Better Than Stardust

Speaking of the formation of stars and solar systems, astronomer Carl Sagan once wrote,

All of the rocky and metallic material we stand on, the iron in our blood, the calcium in our teeth, the carbon in our genes were produced billions of years ago in the interior of a red giant star. We are made of star-stuff.

(The Cosmic Connection, p. 189-190)

Later, he would refine that thought for the first episode of Cosmos, a 1980 miniseries he hosted:

The cosmos is also within us. We’re made of star-stuff. We are a way for the cosmos to know itself.

For someone who believes that human life is a product of millions of years of evolution, it’s a compelling narrative—that our existence isn’t just a happy accident, but the universe becoming self-aware, understanding and experiencing itself through us.

Neil deGrasse Tyson, an astrophysicist who hosted the follow-up series to Sagan’s Cosmos, would later echo the same thought in his 2017 book, Astrophysics for People in a Hurry:

What we do know, and what we can assert without further hesitation, is that the universe had a beginning. The universe continues to evolve.
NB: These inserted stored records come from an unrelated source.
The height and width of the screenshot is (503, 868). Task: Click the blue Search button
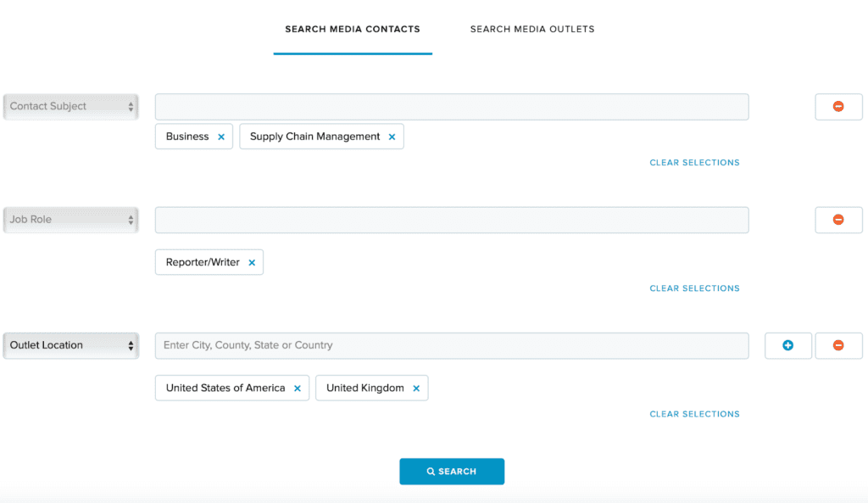pos(452,472)
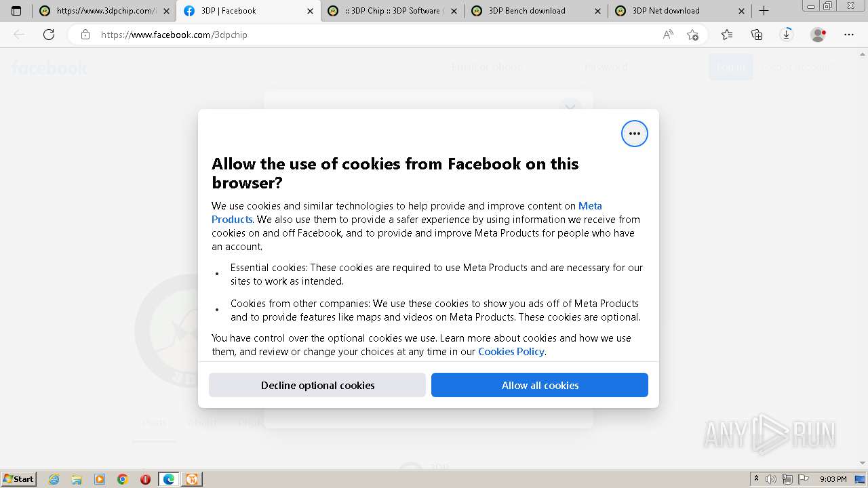Decline optional cookies

click(x=317, y=385)

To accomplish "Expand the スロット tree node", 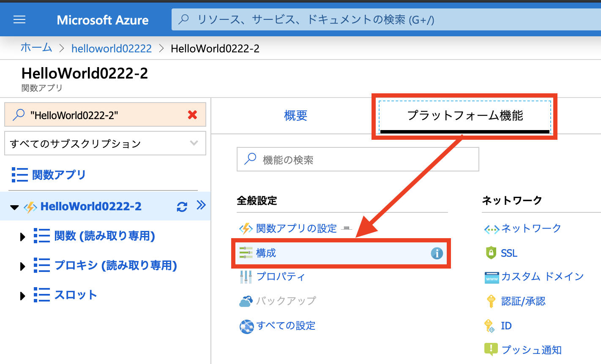I will tap(23, 296).
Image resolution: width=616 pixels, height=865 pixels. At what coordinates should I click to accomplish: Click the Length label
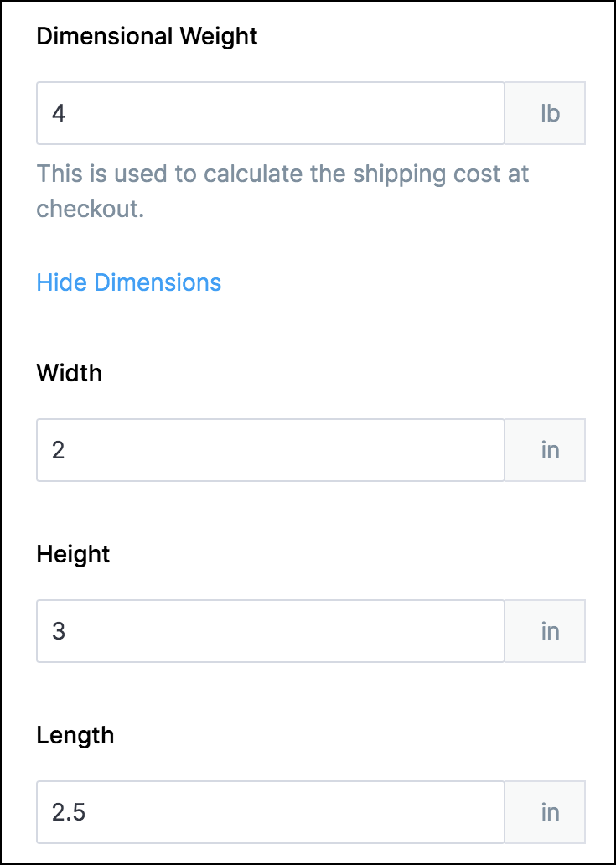(75, 735)
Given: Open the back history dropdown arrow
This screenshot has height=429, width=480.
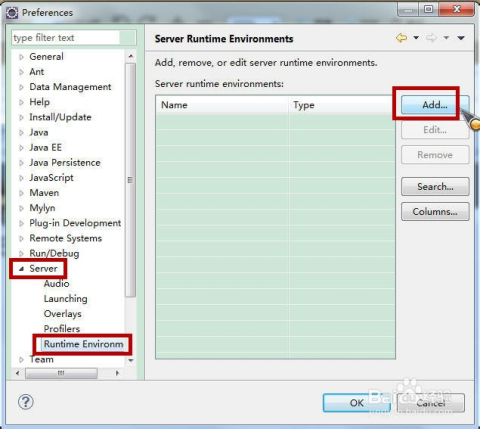Looking at the screenshot, I should 416,38.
And yes, every one of our body’s atoms is traceable to the big bang and to the thermonuclear furnaces within high-mass stars that exploded more than five billion years ago. We are stardust brought to life, then empowered by the universe to figure itself out—and we have only just begun.
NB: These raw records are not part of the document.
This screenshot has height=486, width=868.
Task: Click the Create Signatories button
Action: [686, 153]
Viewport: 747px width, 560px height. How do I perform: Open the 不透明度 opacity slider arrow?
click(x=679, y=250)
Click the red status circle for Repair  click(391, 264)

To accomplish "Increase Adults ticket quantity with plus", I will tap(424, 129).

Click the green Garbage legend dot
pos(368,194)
There’s a certain beauty to that whole train of thought: The building blocks of our existence were forged in the hearts of stars that erupted from the birth of the universe. We are the universe—coming alive, coming to understand itself.

But it’s the wrong train of thought, isn’t it? As poetic as it sounds, it falls woefully short of capturing the true beauty of what’s going on here.

Yes, if God created the universe through the mechanism of the Big Bang—and the current scientific evidence, as we understand it, suggests that He did—then maybe we are stardust.

But that’s not all we are. That’s so far from all we are.

Family, you and I were shaped by the hands that made the stars.

When God took the dust of the ground and formed the very first man—when He took a rib from that man and made a woman—He wasn’t enabling the universe to know itself.

He was creating life in His image—an entire race of beings, men and women, who were made to look like Him, who were infused with the potential to become like Him. When He made the sun and the stars and set them in “the firmament of the heavens” (Genesis 1:17), He was merely setting the stage. These great thermonuclear furnaces—these astronomical spheres of whirling plasma and incomprehensible circumference—they were set in place as a backdrop to the main event.

Us.

The stars are a trifle. A mesmerizing, beautiful trifle, an awe-inspiring wonder of the universe—but a trifle all the same. Nothing else in the creation week gets the introduction God gives the human race:

Then God said, “Let Us make man in Our image, according to Our likeness; let them have dominion over the fish of the sea, over the birds of the air, and over the cattle, over all the earth and over every creeping thing that creeps on the earth.” So God created man in His own image; in the image of God He created him; male and female He created them. Then God blessed them, and God said to them, “Be fruitful and multiply; fill the earth and subdue it; have dominion over the fish of the sea, over the birds of the air, and over every living thing that moves on the earth.”

(Genesis 1:26–28)

It’s not a spotlight we’ve earned or deserved—it’s a spotlight God chose to shine. He made humans uniquely in His image because He wants to expand His family.

Understand the enormity of that.

No other creature has that potential. The stars that fill the night sky certainly don’t. That ought to lead us to ask the same questions David asked:

When I consider Your heavens, the work of Your fingers,
The moon and the stars, which You have ordained,
What is man that You are mindful of him,
And the son of man that You visit him?
For You have made him a little lower than the angels,
And You have crowned him with glory and honor.

(Psalm 8:3–5)

God’s creation is filled with wonders—testaments to His infinite creativity and wisdom, His “invisible attributes” on display for us to see (Romans 1:20). Eliphaz asked, “Is not God in the height of heaven? And see the highest stars, how lofty they are!” (Job 22:12). And yet none of those wonders have the potential future that God offers to human beings—the potential to live on into eternity as His children, in His image.

You are not the universe coming to know itself.

You are more than a curious byproduct of the Big Bang.

You are a child of God, shaped by the hands that made the stars—and one day, you’ll outshine even the brightest of them.

That’s so much better than stardust.